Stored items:
:::::

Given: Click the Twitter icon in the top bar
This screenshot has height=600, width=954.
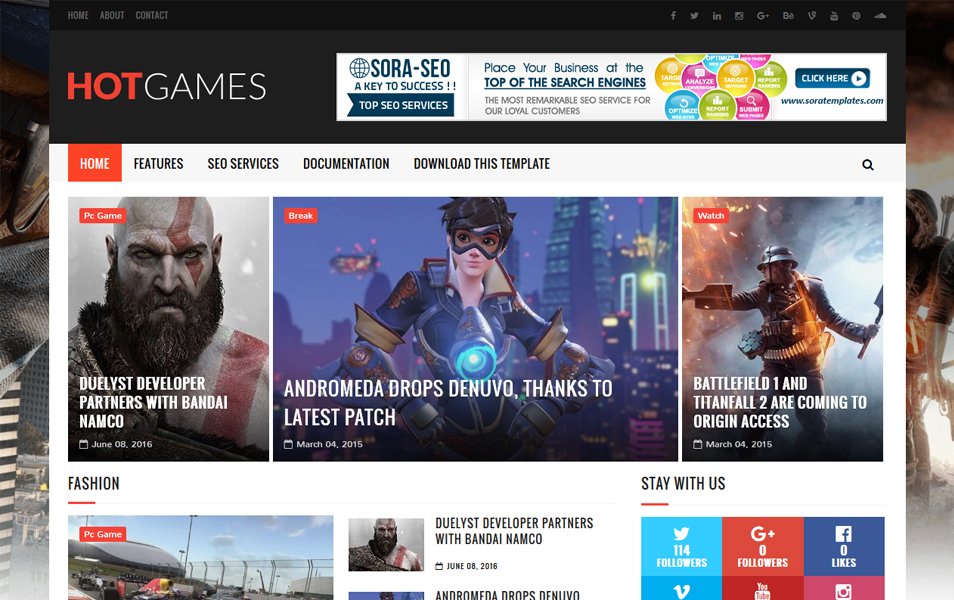Looking at the screenshot, I should coord(694,15).
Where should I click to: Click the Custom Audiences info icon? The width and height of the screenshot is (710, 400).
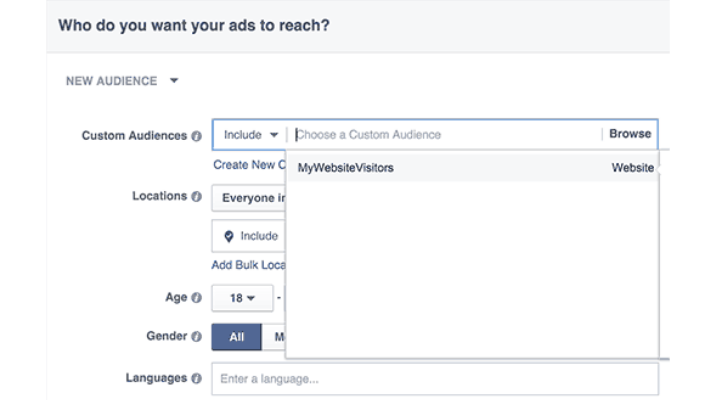tap(197, 136)
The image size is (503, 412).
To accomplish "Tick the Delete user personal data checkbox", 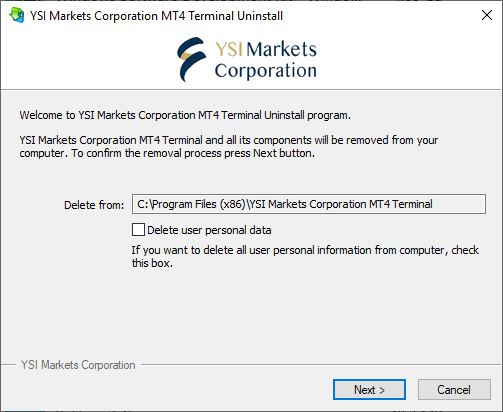I will 138,230.
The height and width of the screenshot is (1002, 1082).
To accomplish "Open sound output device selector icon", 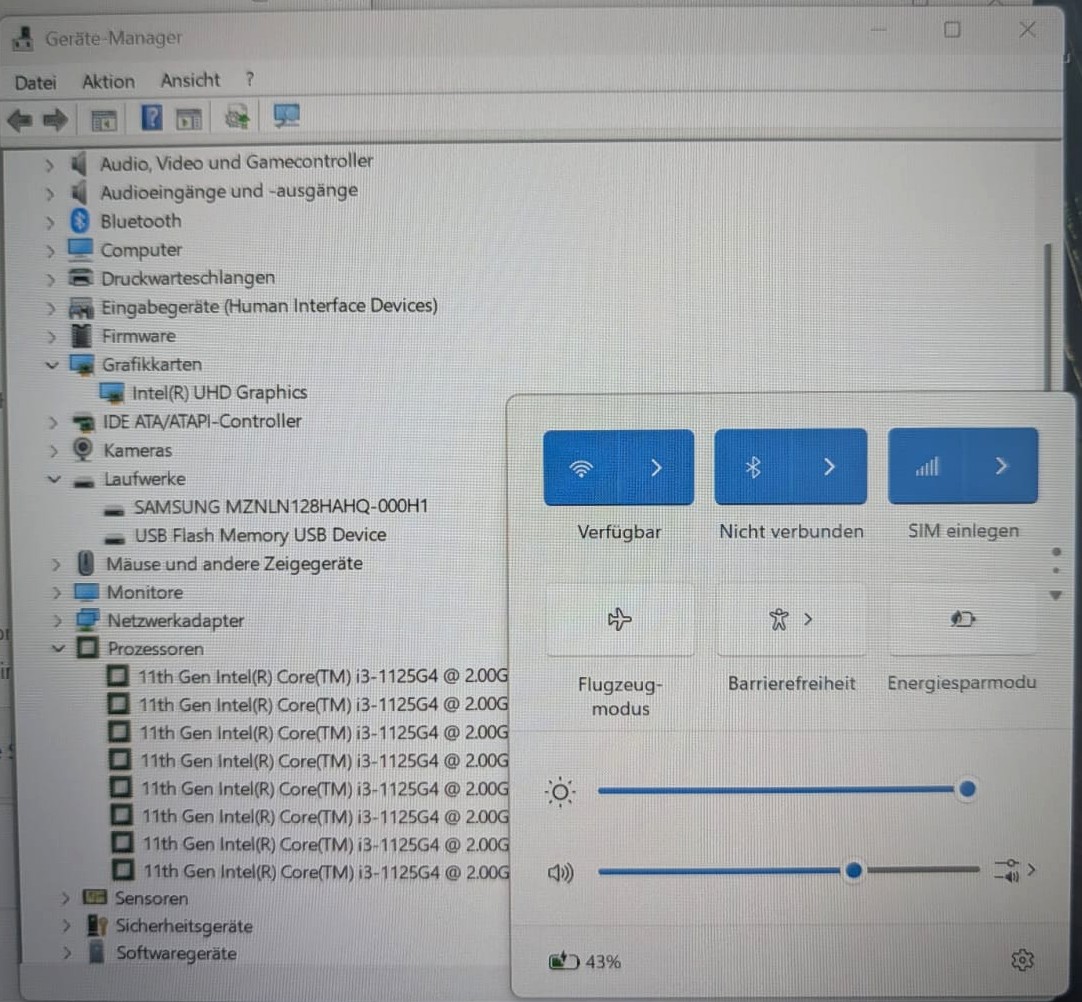I will point(1014,870).
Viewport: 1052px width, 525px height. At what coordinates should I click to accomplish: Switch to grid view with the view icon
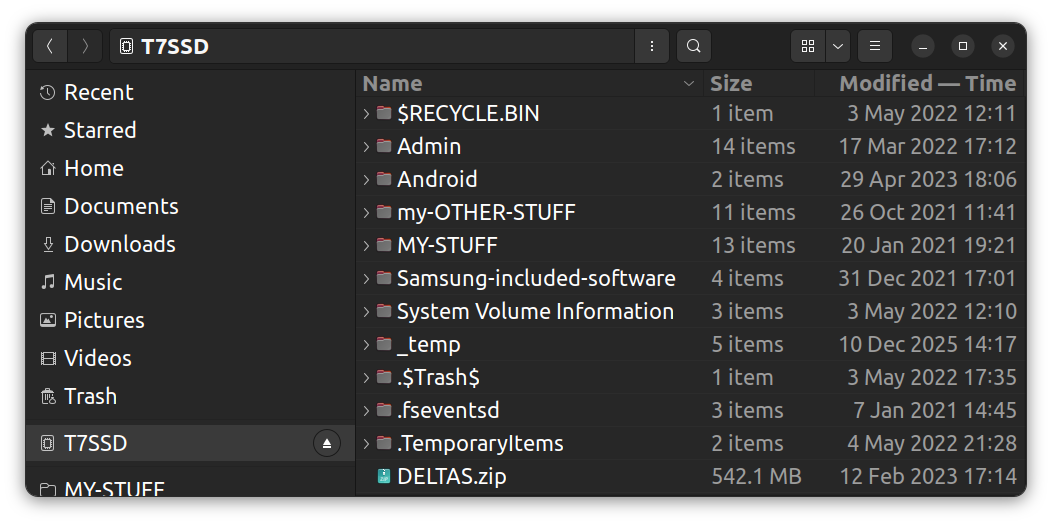coord(808,46)
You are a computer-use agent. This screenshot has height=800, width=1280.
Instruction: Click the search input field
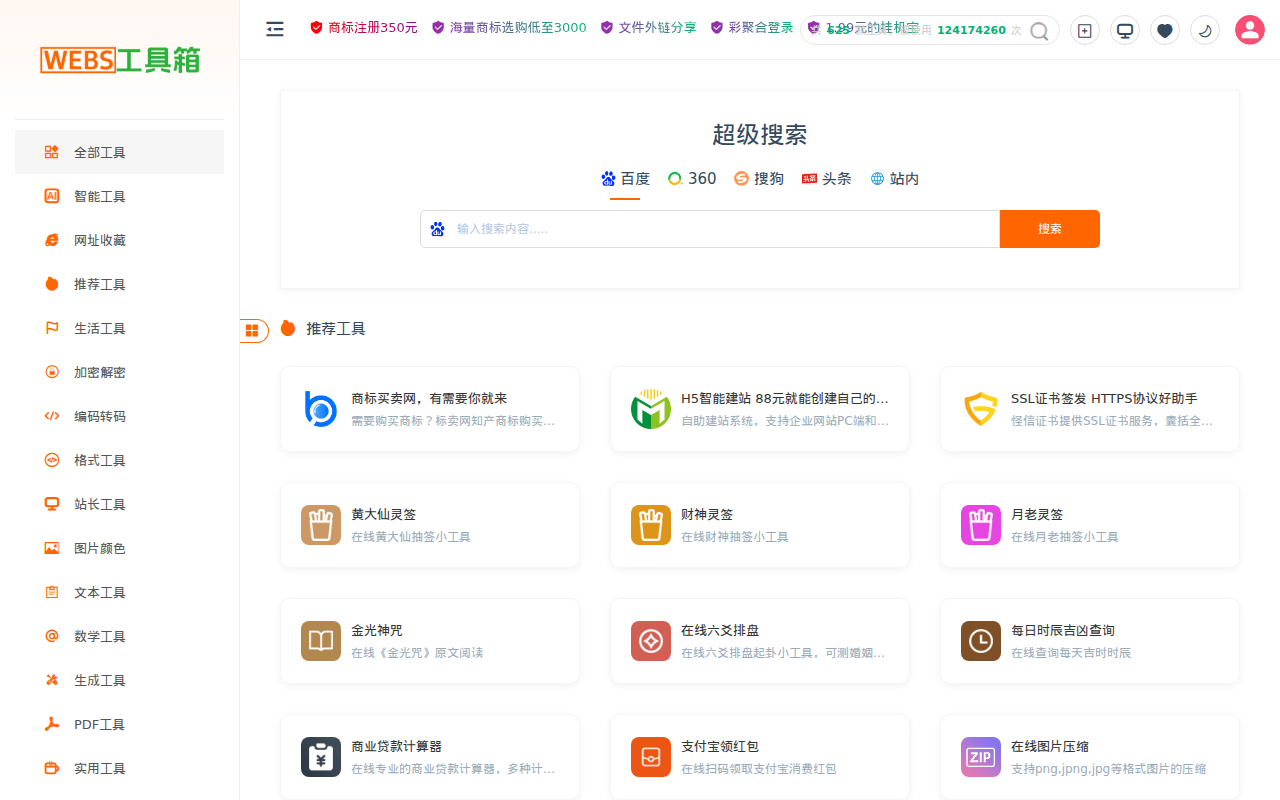click(700, 228)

:::::

Your task
No pictures should appear; only the lines from the first line of the records through the line with "The image size is (503, 412).", both included, are to be restated word for word.

Expected output
Given: Click the Twitter icon in the top bar
This screenshot has height=600, width=954.
Looking at the screenshot, I should coord(694,15).
Where should I click to: Click the Custom Audiences info icon? The width and height of the screenshot is (710, 400).
tap(197, 136)
The image size is (503, 412).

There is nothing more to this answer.